··· The records ···
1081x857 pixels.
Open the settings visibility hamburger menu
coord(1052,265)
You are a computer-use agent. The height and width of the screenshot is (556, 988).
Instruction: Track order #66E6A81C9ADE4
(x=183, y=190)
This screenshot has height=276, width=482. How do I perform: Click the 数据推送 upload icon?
···
··· The records ···
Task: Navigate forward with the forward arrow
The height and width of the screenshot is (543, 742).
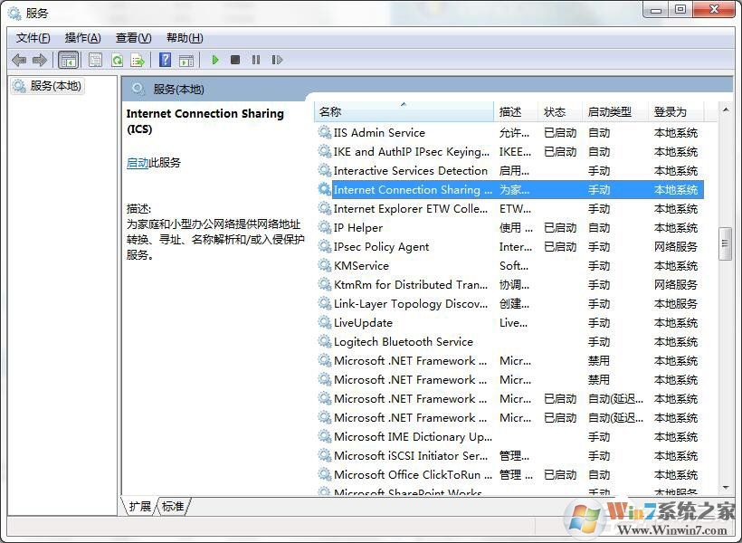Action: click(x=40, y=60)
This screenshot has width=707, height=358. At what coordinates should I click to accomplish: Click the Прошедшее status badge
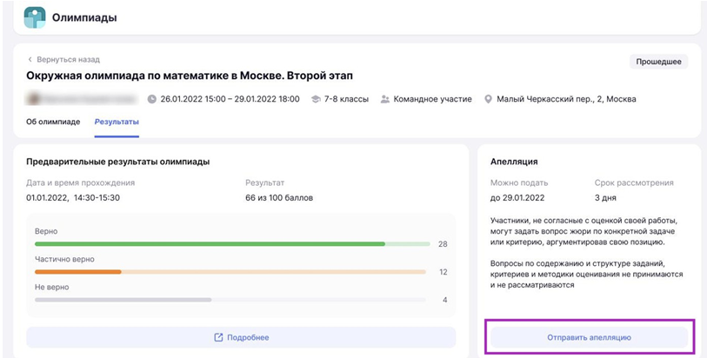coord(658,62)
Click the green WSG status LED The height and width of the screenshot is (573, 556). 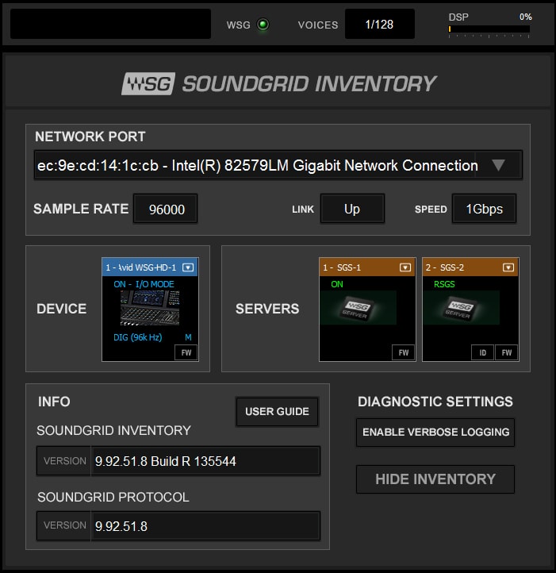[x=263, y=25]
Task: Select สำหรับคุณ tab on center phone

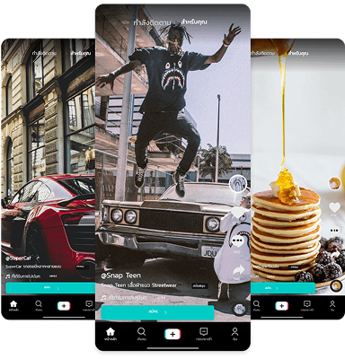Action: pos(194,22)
···
··· The records ···
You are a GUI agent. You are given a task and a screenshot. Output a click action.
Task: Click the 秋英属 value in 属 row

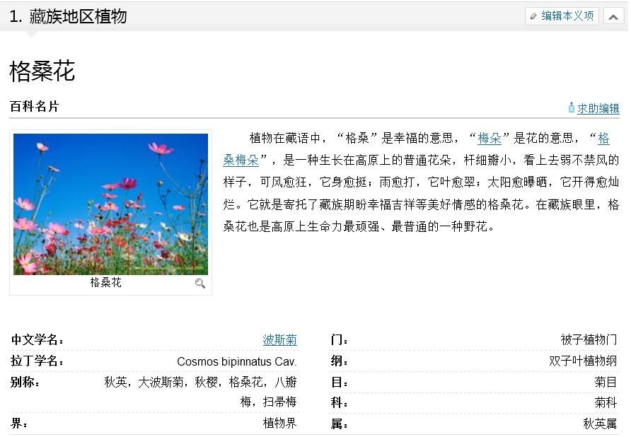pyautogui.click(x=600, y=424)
···
- _Task_: Using the entries above, repeat only the lines from the one containing "1081x857 pixels." through the one containing "This screenshot has height=276, width=482.", end lines included.

- _Task response_:
1081x857 pixels.
Open the settings visibility hamburger menu
coord(1052,265)
You are a computer-use agent. The height and width of the screenshot is (556, 988).
Instruction: Track order #66E6A81C9ADE4
(x=183, y=190)
This screenshot has height=276, width=482. How do I perform: Click the 数据推送 upload icon?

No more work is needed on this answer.